Obviously, the author covers frequent grammar mistakes, clarifying them with memorable examples: “Prudential: were here to help you” (47). Wouldn’t it be so much more reassuring with “we’re?” Even better is the author’s definition: “’Frog’s piss’ (French wine putting unfair strain on single frog)” (50). Summarizing her position after pages of silly apostrophe examples, Truss warns that anyone committing the it’s/its mistake deserves “to be struck by lightning, hacked up on the spot, and buried in an unmarked grave” (44).
After this deliberate apostrophe mutilation, Truss tackles rules of commas for a very thorough chapter. This includes the debate over the last comma for items in a series (don’t get between diehard debaters when drink has been taken), comma splicing (only do it if you’re famous), and all the other rules that have confounded generations of students. The comma chapter, which is far shorter and more concise than many readers might fear, ends with the actual life-or-death case of Sir Roger Casement hanging (pun intended) on this tiny punctuation mark.
Though this is a British book, Truss tackles punctuation and spelling from our country as well as explaining both sets of rules when they conflict. A shameful tale of an encounter with an American penpal shows that both countries are equally guilty of grammar misuse and equally (un)motivated to correct these errors. At least this book isn’t American bashing; with all the errors committed out there, all countries share the blame equally.

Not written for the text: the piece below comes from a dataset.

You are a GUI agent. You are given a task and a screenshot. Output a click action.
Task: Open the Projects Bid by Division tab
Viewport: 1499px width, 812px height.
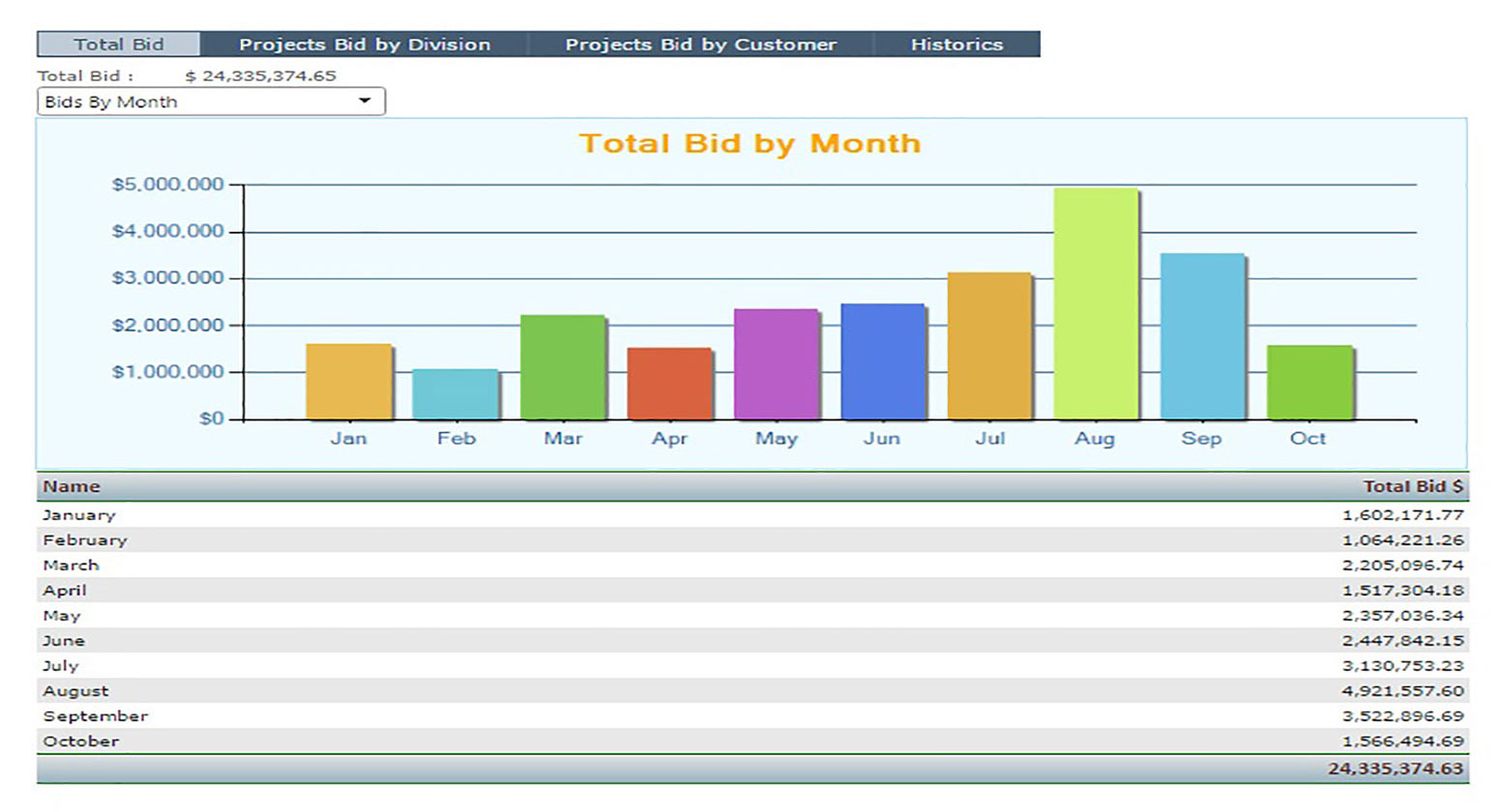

[Transcription of telegrams between Victor Hugo and his publisher, inquiring how Les Miserables was selling] (136).
While adding an exclamation point may indeed be like laughing at your own jokes, Truss conveys the history and use of the well-known marks along with the intimidating ones. The dash, ellipsis, brackets, parentheses, and all other punctuation marks appear in further chapters, teaching readers the proper way to face proper writing.
At the same time, all of the droll inserts and anecdotes make it difficult to find the grammar rules. Likewise, the chapters have names that barely reflect their content. This book is clearly a bestseller for its attractive humor and jokes, but these very qualities make it more difficult to use as a quick reference. Truss’s explanations are snappy, but similar enough to each other to serve as awkward memory guides. Of course, this is a punctuation book, so it only covers that area of grammar.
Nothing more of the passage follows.